JackAILab / ConsistentID

Customized ID Consistent for human
MIT License
845 stars 76 forks source link

Does the checkpoint on huggingface use decoupled cross attention? #41

Closed ngsitrong26 closed 5 months ago

ngsitrong26 commented 5 months ago

if cross_attention_dim is None: attn_procs[name] = Consistent_AttProcessor( hidden_size=hidden_size, cross_attention_dim=cross_attention_dim, rank=self.lora_rank, ).to(self.device, dtype=self.torch_dtype) else: attn_procs[name] = Consistent_IPAttProcessor( hidden_size=hidden_size, cross_attention_dim=cross_attention_dim, scale=1.0, rank=self.lora_rank, num_tokens=self.num_tokens, ).to(self.device, dtype=self.torch_dtype)

vuongminh1907 commented 5 months ago

@JackAILab I am also concerned about the issue.
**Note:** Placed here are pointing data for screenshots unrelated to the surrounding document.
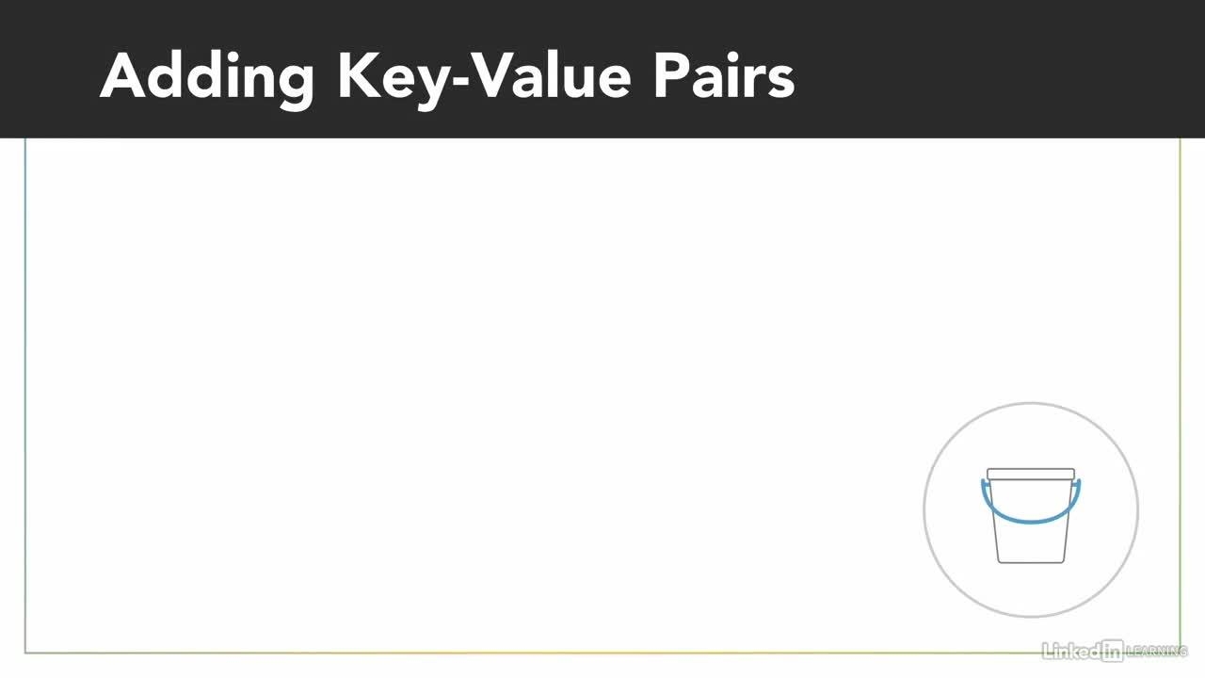
Task: Click the word "Adding" in the title
Action: pos(206,76)
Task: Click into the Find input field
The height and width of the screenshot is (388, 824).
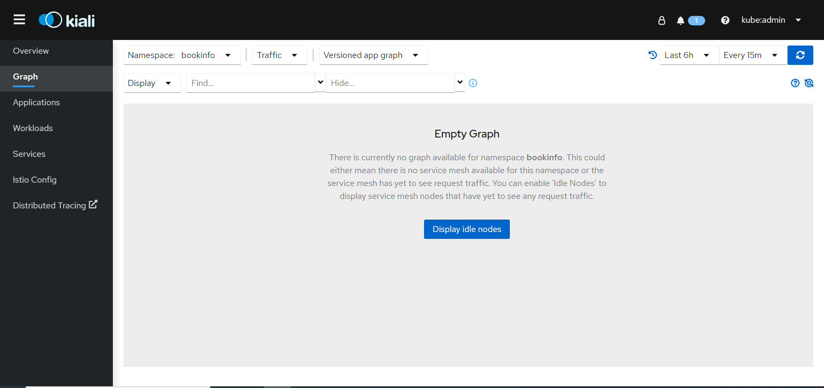Action: point(250,83)
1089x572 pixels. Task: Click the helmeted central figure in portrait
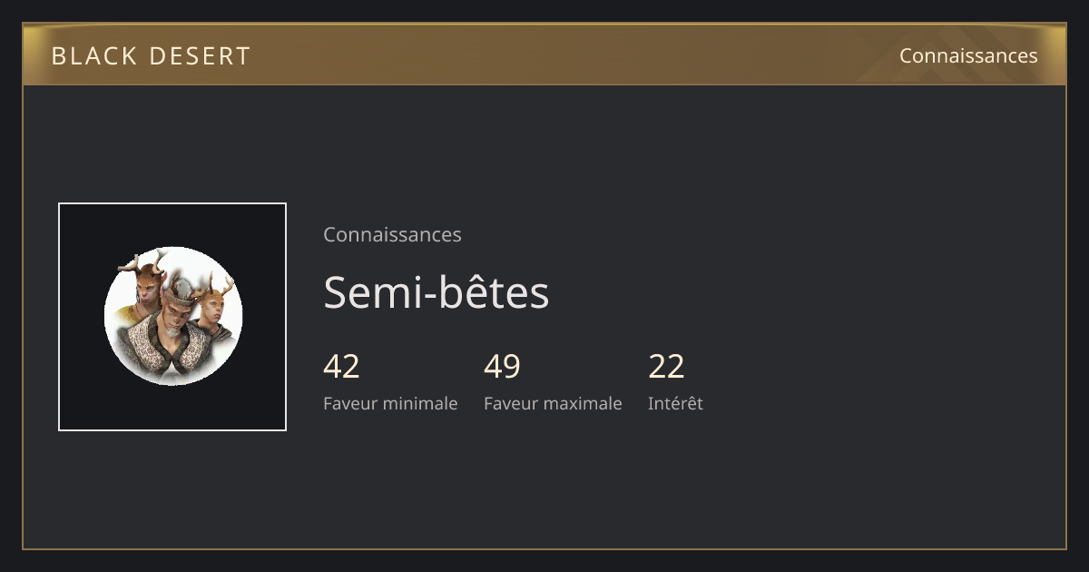[x=172, y=327]
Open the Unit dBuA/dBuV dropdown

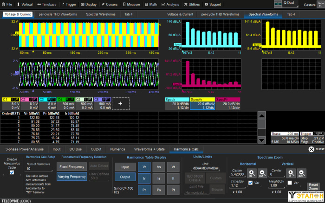coord(206,169)
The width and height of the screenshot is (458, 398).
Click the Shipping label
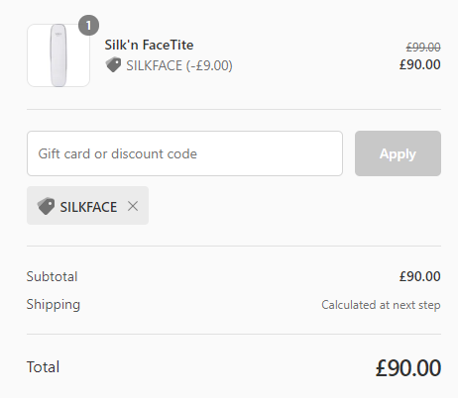[54, 305]
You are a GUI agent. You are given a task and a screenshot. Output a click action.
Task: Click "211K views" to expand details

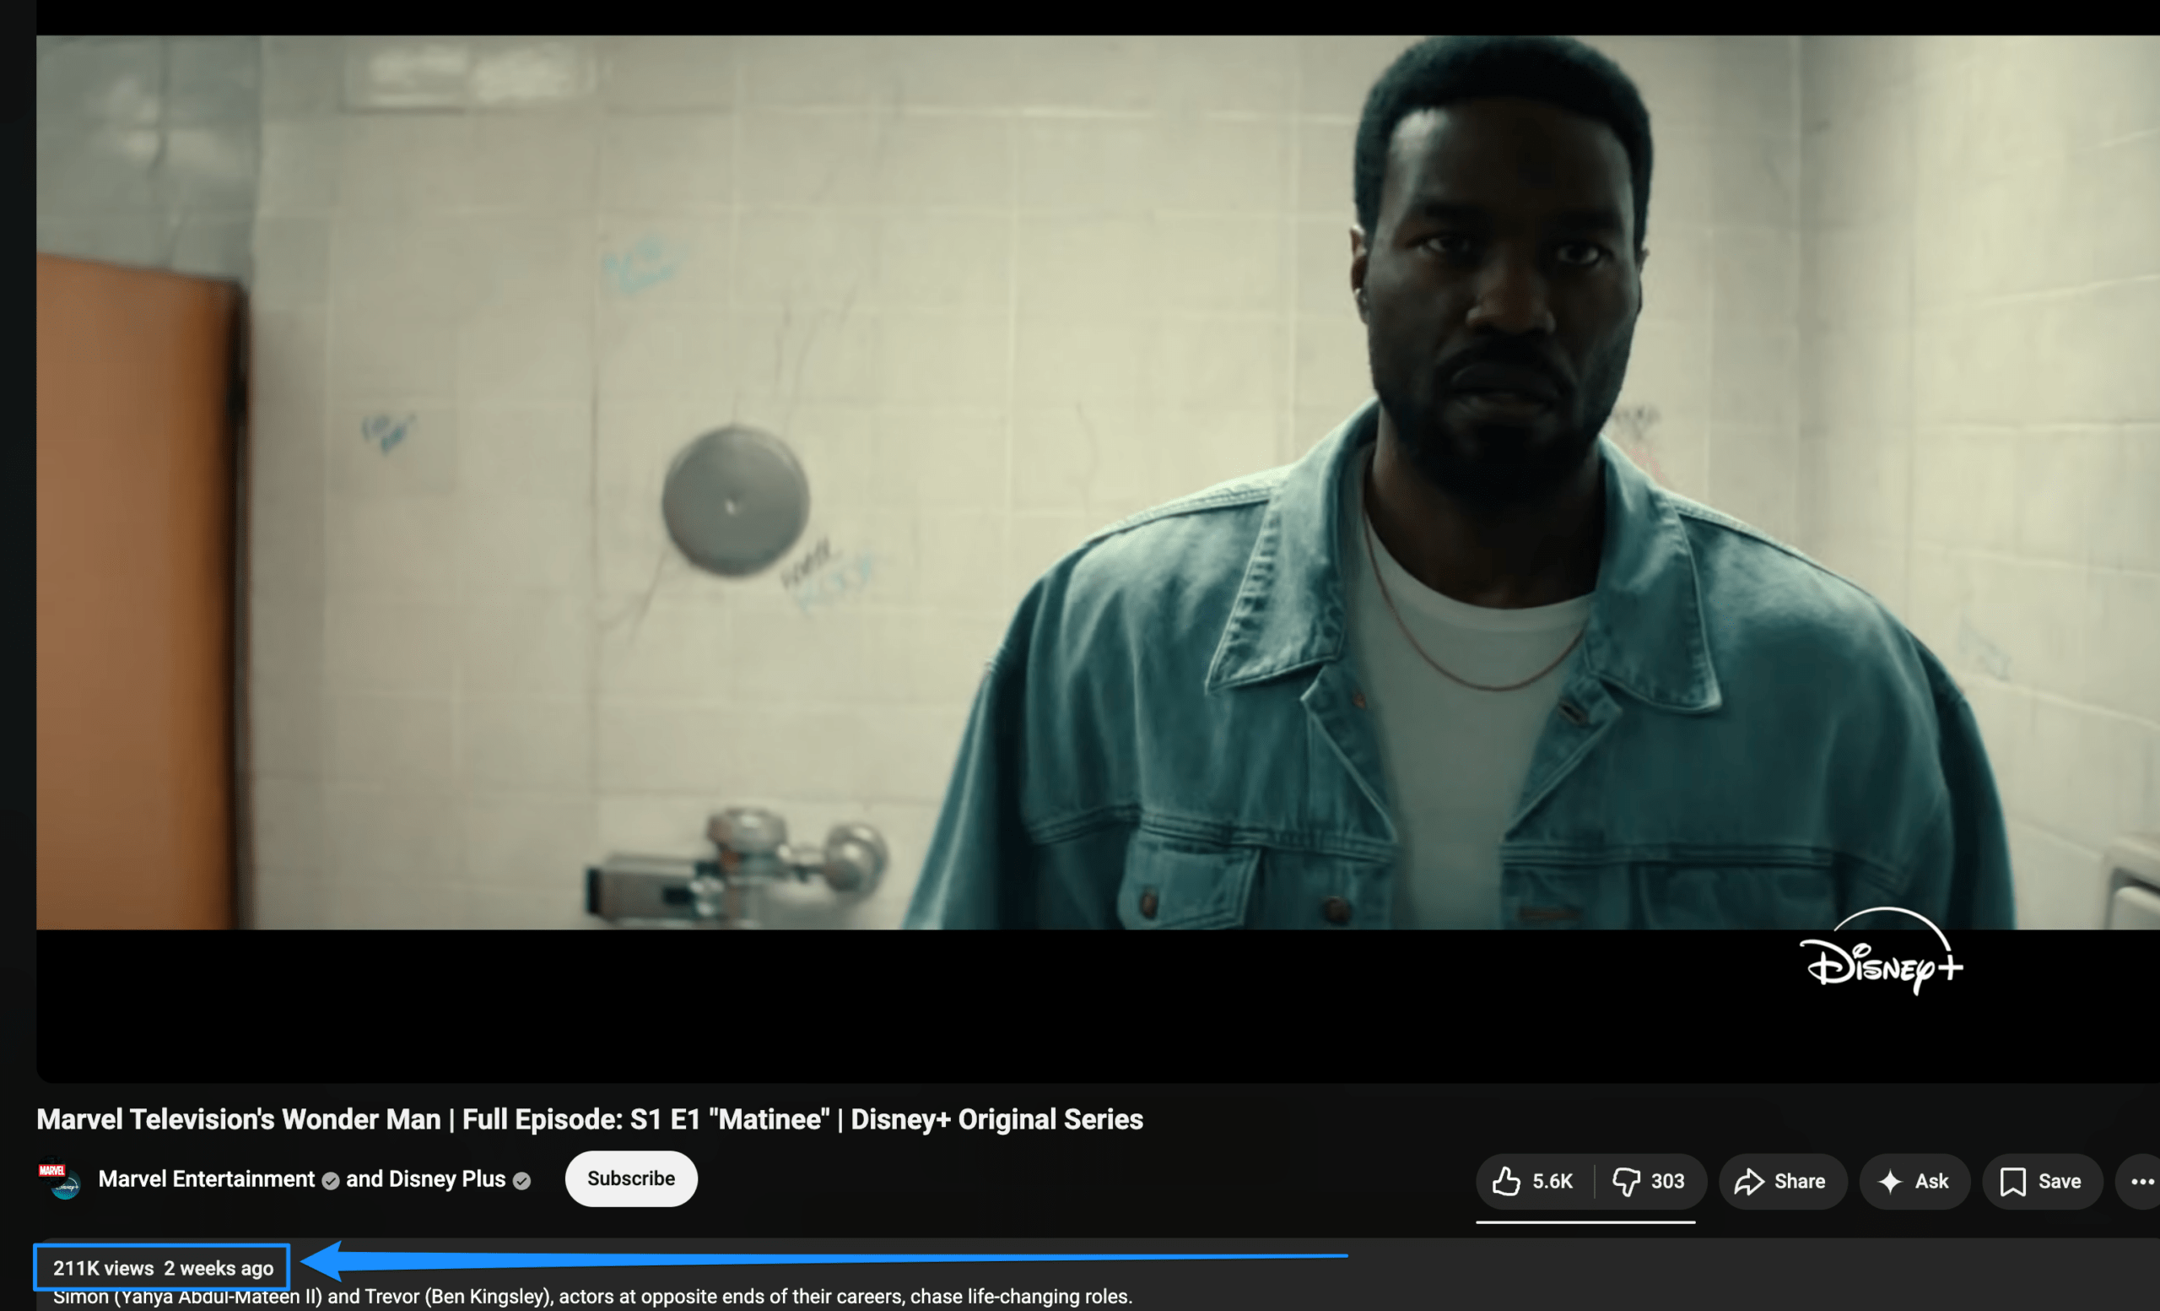coord(103,1267)
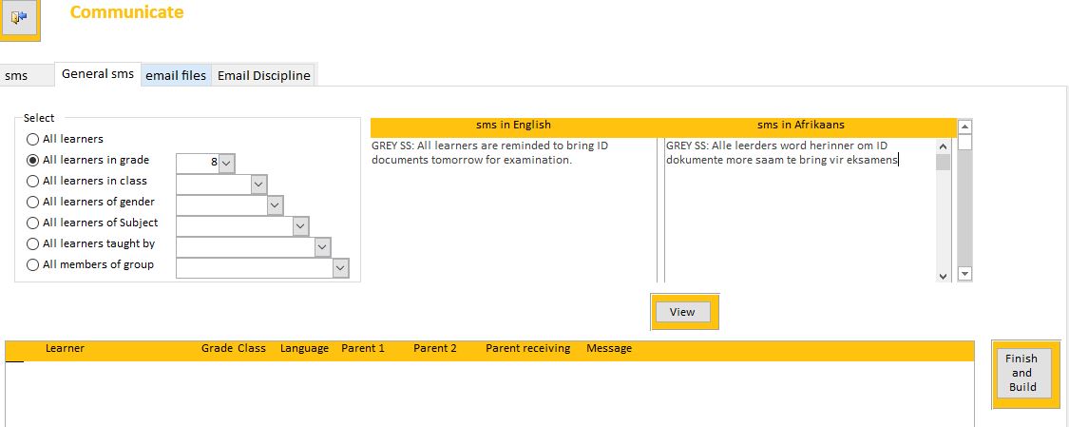Select the All learners radio button
This screenshot has width=1069, height=427.
tap(33, 139)
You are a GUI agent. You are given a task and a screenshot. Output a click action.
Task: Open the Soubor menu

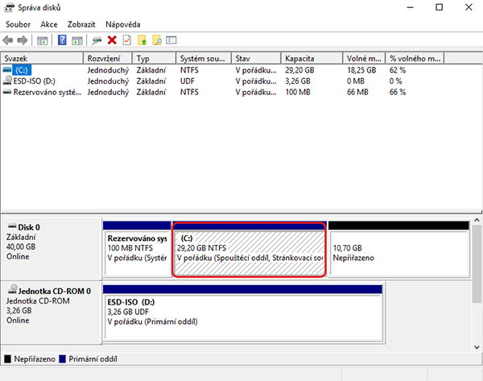(x=18, y=24)
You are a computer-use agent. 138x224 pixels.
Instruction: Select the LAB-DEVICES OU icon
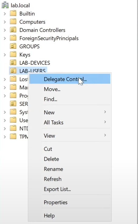coord(13,63)

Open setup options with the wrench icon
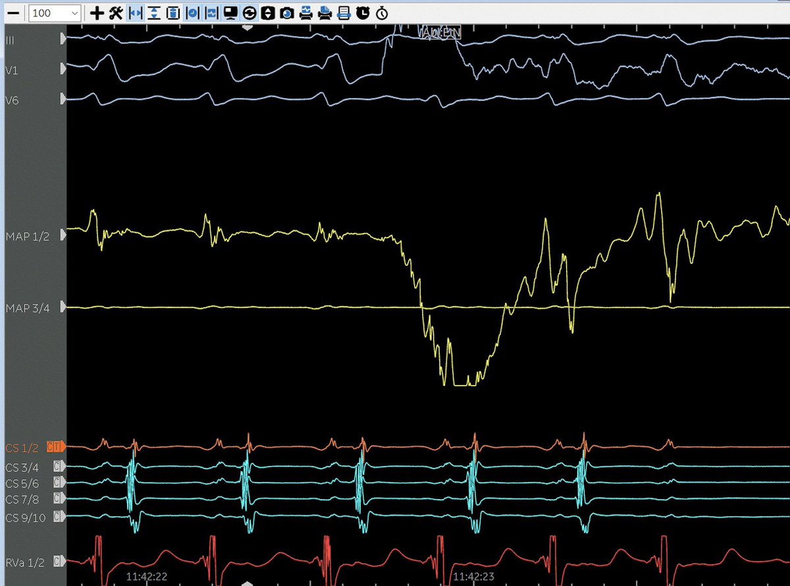pyautogui.click(x=115, y=13)
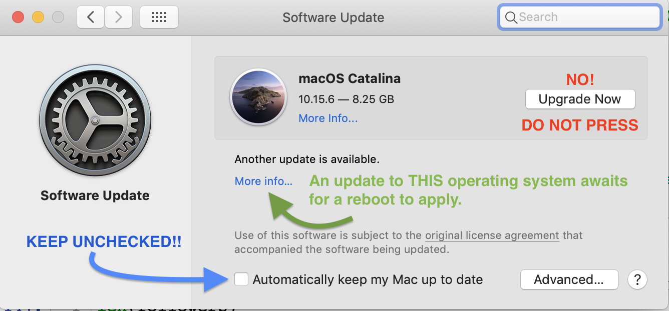Image resolution: width=669 pixels, height=311 pixels.
Task: Click the magnifying glass search icon
Action: 511,18
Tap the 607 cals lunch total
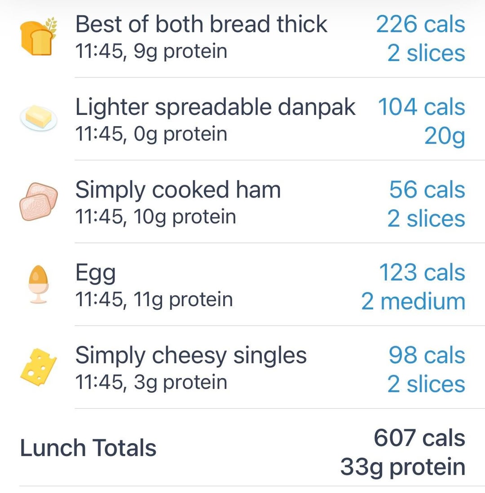The image size is (485, 493). 419,438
You have text embedding and image embedding. Do you use cross-attention or decouple ? image

gaoyixuan111 commented 5 months ago

First, the hidden states after self-attention are used with the text for cross-attention. Then, the same hidden states are used with image embeds for cross-attention calculation. Finally, the results of the two attentions are added together, so there are two decoupled cross-attention operations.

vuongminh1907 commented 5 months ago

So may be the same with ip-adapter, right ?

JackAILab commented 5 months ago

hi, @vuongminh1907 , yes, ConsistentID uses the same attention decoupling structure as IPAdapter.

@ngsitrong26 , the inference demo also uses decoupled cross attention. Consistent_AttProcessor defines the attention score of multimodal text, that's important, the attention score matrix of multimodal text needs to be returned from Consistent_AttProcessor. attention_L157.

gaoyixuan111 commented 5 months ago

@JackAILab If I'm not using the ID-Preservation network functionality, can I directly use the Fine-grained Multimodal text prompts in the IP-Adapter model without redefining the attention mechanism in it?

ngsitrong26 commented 5 months ago

@JackAILab i went deeper into the source code and found that only Consistent_IPAttProcessor handles decouple cross attention, while Consistent_AttProcessor does not. So, do you use Consistent_IPAttProcessor or Consistent_AttProcessor? I also see in the checkpoint the weight of the decouple

gaoyixuan111 commented 5 months ago

@JackAILab In class Consistent_AttProcessor, the LoRA parameters are updated. However, in class Consistent_IPAttProcessor, the choice is to not update the LoRA weights. Could you explain the reason and purpose behind this decision? for module in [self.to_q_lora, self.to_k_lora, self.to_v_lora, self.to_out_lora, self.to_k_ip, self.to_v_ip]: for param in module.parameters(): param.requires_grad = False

JackAILab commented 5 months ago

@ngsitrong26 hi, sorry for the late reply, I've been busy with some other projects recently.

The attention of both Consistent_AttProcessor and Consistent_IPAttProcessor is used. You can check the model weights through code convert_weights.py. The weights starting with odd numbers are based on the weights obtained by Consistent_AttProcessor, and the weights starting with even numbers are based on the weights obtained by Consistent_IPAttProcessor. image

This is because it is set during the training process, refer to train.py. If you have any questions and ideas, please feel free to raise them and PR.

JackAILab commented 5 months ago

@gaoyixuan111 Great observation, this was just for debugging purposes. We have updated the attention.py.